Sei un appassionato di musica Punk Rock e per un periodo hai cantato in un gruppo. Questo ti ha aiutato nei tuoi lavori performativi?
Ho avuto un gruppo Punk Rock per qualche anno ma da quando ho quattordici anni ho sempre frequentato l’ambiente. A gennaio 2017 ho avuto la possibilità di fare una performance dove, insieme ad altri quattro amici, abbiamo suonato tre pezzi dei Ramones. Non vedo l’ora di rifare qualcosa di simile.
Hai fondato /77 ma da poco hai concluso quell’esperienza. Cosa porti con te di quell’attività di natura più curatoriale?
/77 è stato fondato da Alessandro Moroni e Giulia Ratti, ai quali Nicole Colombo e io ci siamo uniti dopo la prima mostra. Io e Nicole avevamo appena concluso un altro progetto di organizzazione mostre durato tutto l’anno precedente. Durante queste esperienze ho incontrato tanti artisti. Ora cerco di ridare quello che ho ricevuto come mi riesce, realizzando opere, organizzando progetti o insegnando. Credo siano solo diverse sfaccettature di un unico percorso.
Mi ha colpito molto del tuo lavoro la capacità di creare quadri che si fanno scultura. La superficie bidimensionale con te si fa tridimensionale. Di che cosa si tratta?
Gioco col linguaggio dell’arte. Ho lavorato una lastra di ferro fino a farla assomigliare ad un tela tesa su un telaio, verniciandola con un procedimento industriale e lasciando arrugginire il disegno che ho realizzo al centro. La ruggine diventa pigmento. C’è tantissima pittura all’interno di questo processo, ma non uso né il pennello né un solo tubetto di colore. È una scultura appesa alla parete eppure sembra un quadro fino a quando non ti ci trovi davanti.
Da cosa nasce il tuo interesse per il fumetto e come si colloca nella tua ricerca?
Si è conclusa da poco la serie Rat-Man di Leo Ortolani con un finale emozionante. Ecco, per me Leo è un artista. Il suo modo di scrivere, raccontare, disegnare è emozionante. Non ci siamo mai conosciuti ma allo stesso tempo ci conosciamo (credo) dal 2003. Cerco nel mio lavoro di mettere tutto ciò che ho imparato fruendo di racconti come questo.
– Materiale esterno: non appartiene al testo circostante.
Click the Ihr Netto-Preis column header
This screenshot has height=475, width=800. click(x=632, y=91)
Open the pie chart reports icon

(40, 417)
Le tue illustrazioni prendono forma attraverso sagome leggere. Installazioni più che racconti su carta.
Non aggiungerei altro.
Blowjob è una scultura luminosa in vari formati che ricorda le lampadine sugli specchi dei camerini di un teatro. Che ruolo hanno l’erotismo e il sesso nel tuo lavoro?
Trovo interessante l’essere umano, trovo interessante il sesso e quello che produce la mia generazione. Quando ho realizzato il primo Blowjob stavo riflettendo sui termini di ricerca da usare sui siti porn-free. Mi piace fermarmi e pensarci su. Cosa c’è di più bello di essere eccitati e fare l’amore?
Com’è nata l’immagine che hai creato per la copertina di questo numero?
È una foto del processo di realizzazione della serie di lavori esposti alla Bocconi Art Gallery di Milano nel 2016. Un fermo-immagine sulla ruggine che si forma sulla lastra e dà vita al disegno.